**PROBLEM TO SOLVE:**
The lines to return are those from the line holding "This screenshot has" through the last line of the entries below, both included, written exactly and without pictures.
*** Opening LISTED RECORDS ***
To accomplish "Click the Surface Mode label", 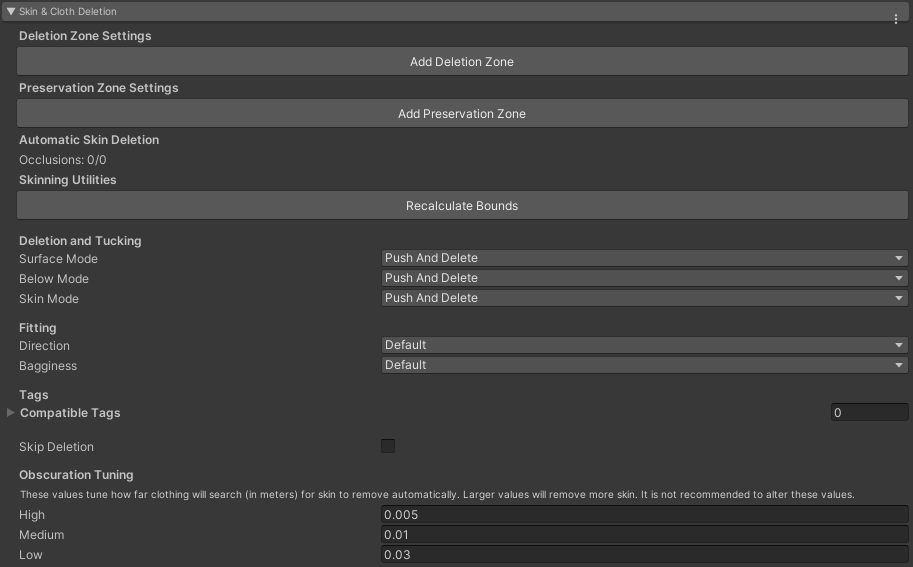I will pyautogui.click(x=58, y=259).
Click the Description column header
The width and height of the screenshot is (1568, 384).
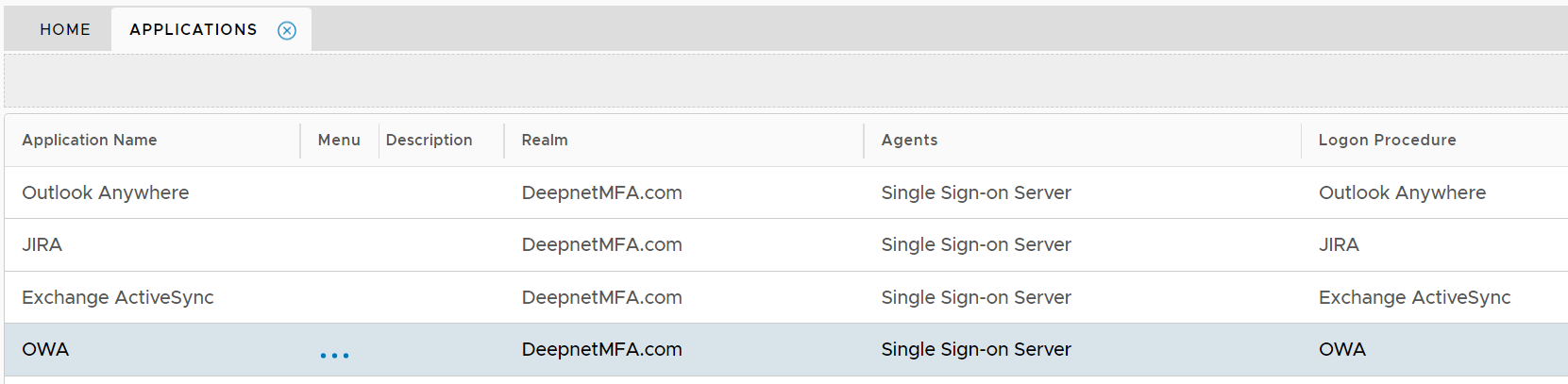[429, 140]
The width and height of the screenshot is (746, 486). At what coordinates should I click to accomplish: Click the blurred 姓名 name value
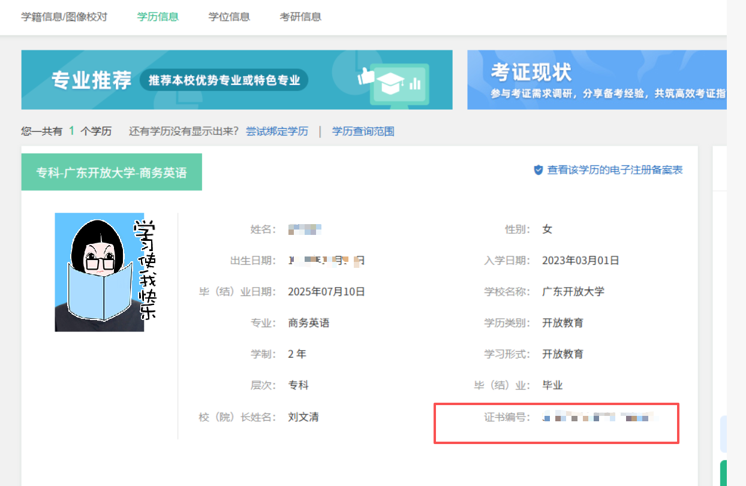coord(304,230)
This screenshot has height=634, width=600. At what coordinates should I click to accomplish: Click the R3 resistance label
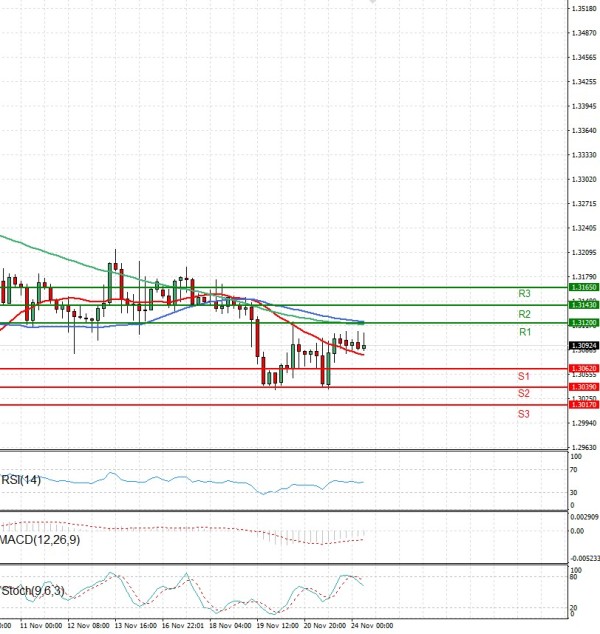pyautogui.click(x=524, y=294)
*** Closing LISTED RECORDS ***
**TASK RESULT:**
This screenshot has height=634, width=600. At what coordinates should I click to accomplish: Click the R3 resistance label
pyautogui.click(x=524, y=294)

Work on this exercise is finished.